■ DIRECTIONS
[1] In the forum thread on Julia substrings, what do ranges use for indexing, as opposed to iterators?
[2] Carry on writing the forum thread on Julia substrings from the point where it stops.

━━ SOURCE EXTRACT ━━

Substring function?

I think that’s getting to bottom of the issue. Iterators use codepoints, whereas ranges use byte indexes. I see the need for byte indexing, but being new to the language, this idiosyncracy tripped me up. I expected to be working with codepoints all the way down unless explicitly converting into bytes. For example, in Java:

jshell> "αβγł€đŧŧŋ".substring(0,5)
$1 ==> "αβγł€"
jshell> "αβγł€đŧŧŋ".getBytes()
$2 ==> byte[19] { -50, -79, -50, -78, -50, -77, -59, -126, -30, -126, -84, -60, -111, -59, -89, -59, -89, -59, -117 }

It might have been possible to implement strings as a vector of codepoints and still achieve O(1) performance for indexing using a lookup table for indicies, or (to save memory) an isascii property. Too late for that though.

Note, I’m not saying that Julia should be “like Java”, but I do agree that the API should be consistent. Looks to me like the LegacyStrings implementation might have been better.

As far as I understand, the reason for this is to be able to support invalid UTF-8 in String as well. It’s quite common to have some corrupted data that’s treated as a string. It’s usually seen as a strength to be able to do that - I wouldn’t call it a “idiosyncracy”.

You may also be interested in some of these previous discussions about various parts of the String type in julia:

Java is using UTF-16, right? The same problems mentioned in the two links above should apply as well, as it’s a variable length encoding like UTF-8. I don’t know how java would treat those bad encodings though. I think java works around this problem by just not having strings decompose into an iterator of char easily, which can get quite hairy to implement in a performant way (I can’t find the links to previous discussions about that though, sorry).

This thread is starting to diverge somewhat, but I’m game…

Java chars are 16-bit, and Strings are encoded internally with UTF-16, but the String class is (unsuprisingly) implemented as an array of bytes. Before 32-bit characters become a thing, that meant you could do a lot of stuff O(1). Now, I think they have the same problem as Julia. From the javadoc:

Index values refer to `char` code units, so a supplementary
character uses two positions in a `String`.

━━━
━━ DATA LISTING ━━

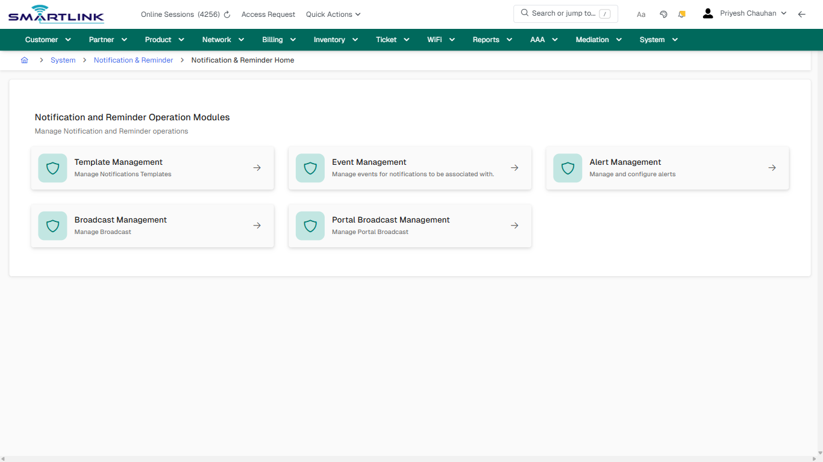Expand the WiFi navigation dropdown
The height and width of the screenshot is (462, 823).
pos(440,39)
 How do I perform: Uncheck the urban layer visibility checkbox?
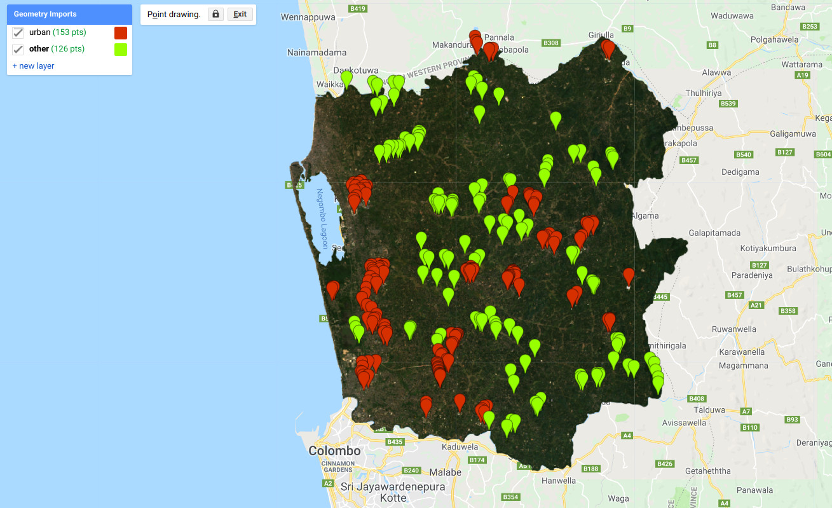[17, 32]
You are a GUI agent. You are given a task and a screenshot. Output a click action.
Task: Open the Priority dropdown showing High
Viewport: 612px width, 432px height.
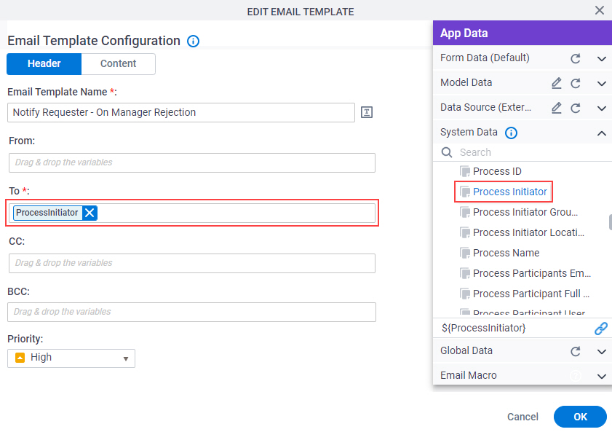71,358
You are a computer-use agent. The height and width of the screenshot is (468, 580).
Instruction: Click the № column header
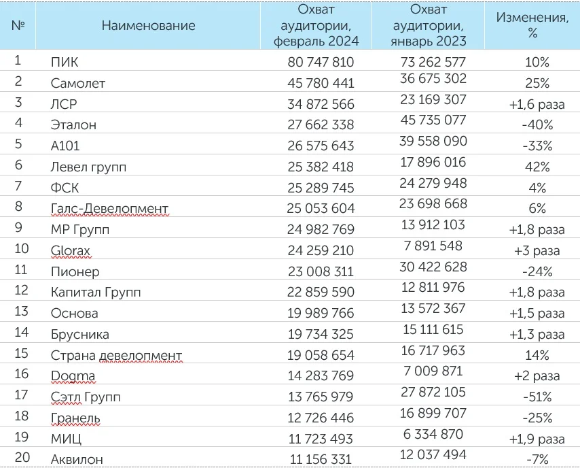18,26
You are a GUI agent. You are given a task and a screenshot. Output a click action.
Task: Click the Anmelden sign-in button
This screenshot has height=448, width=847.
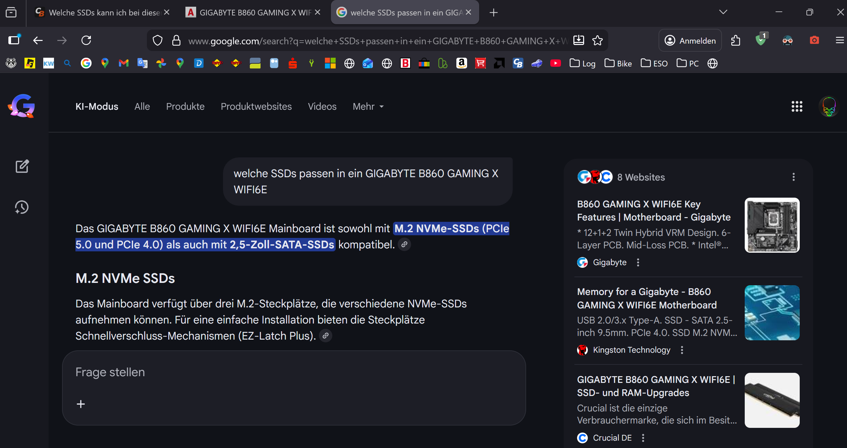690,41
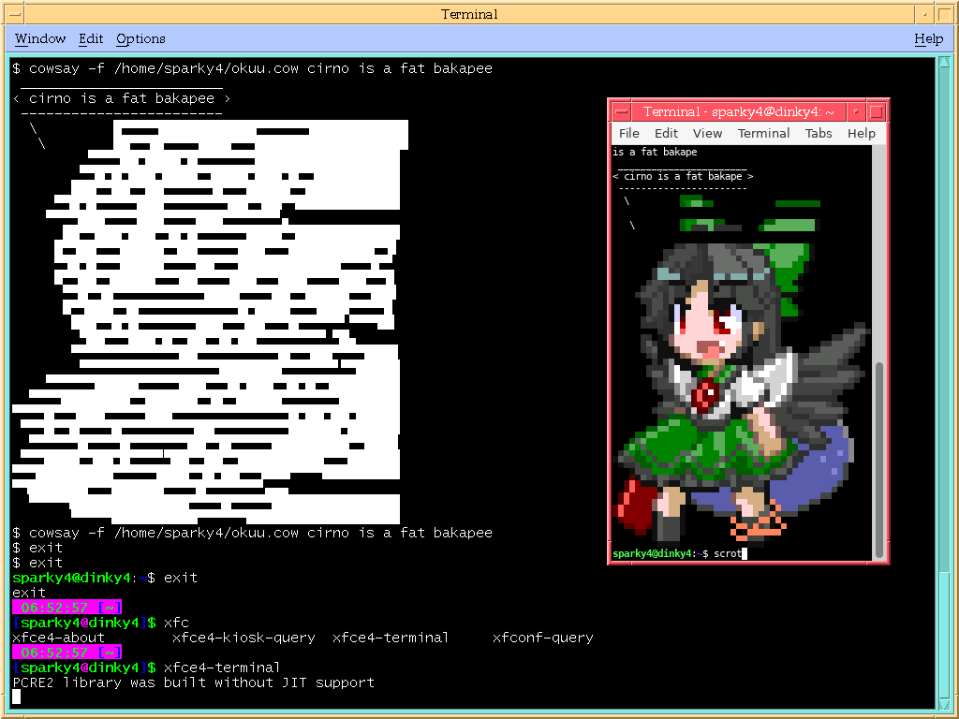Open the Help menu in the red xfce4 terminal
Screen dimensions: 959x719
coord(861,133)
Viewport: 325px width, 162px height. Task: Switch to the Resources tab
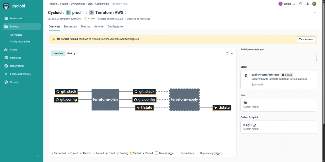click(70, 27)
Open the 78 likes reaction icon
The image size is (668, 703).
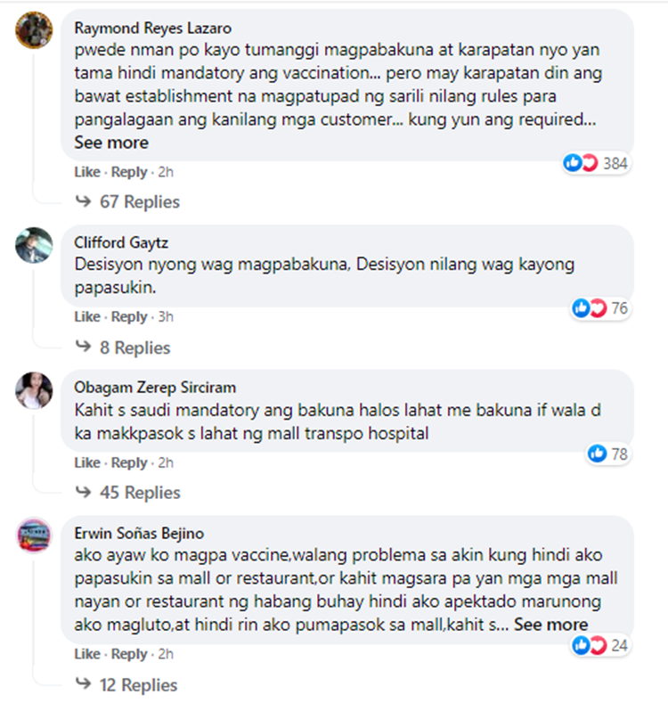(x=607, y=454)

━━━

■ EXERCISE ANSWERS
[1] Ranges use byte indexes, whereas iterators use codepoints.

[2]
Which means, as you said, they have the same problem I posted here, except the indexing is every 16 bits instead of 8:

jshell> "🩢🩣🩤".substring(0,1)
$119 ==> "?"

jshell> "🩢🩣🩤".substring(0,2)
$120 ==> "🩢"

jshell> "🩢🩣🩤".length()
$122 ==> 6

This is worse than I thought… Julia’s functions which work on codepoints get it right:

julia> length("🩢🩣🩤")
3

And some of the newer Java functions work with variable-length encoding:

jshell> "🩢🩣🩤".codePointCount(0,6)
$137 ==> 3

jshell> "🩢🩣🩤".codePoints().forEach(System.out::println)
129634
129635
129636

jshell> "🩢🩣🩤".codePoints().forEach(c -> System.out.println(Character.toString(c)))
🩢
🩣
🩤

Basically it is a mix of new code which works on codepoints and old code which works on 16-bit indexes. A total mess, in other words. I think Julia can do better if it is consistent about using codepoints or byte indexes. I can see that, like Java, you won’t give up O(1) indexing or break backwards compatibility to do this though.

Why not? Idiosyncrasy just means “: a peculiarity of constitution or temperament : an individualizing characteristic or quality” (Idiosyncrasy Definition & Meaning - Merriam-Webster), if Julia is different in this aspect than most languages then the word fits.

1 Like

Because it hardly is a individualizing characteristic - lots of languages have indexing into their strings that’s not based on codepoints. I also remember some discussion some time back about only indexing based on graphemes, which would come with a whole different set of problems.

I think the idiosyncrasy mentioned is the mix of both?

Not efficiently.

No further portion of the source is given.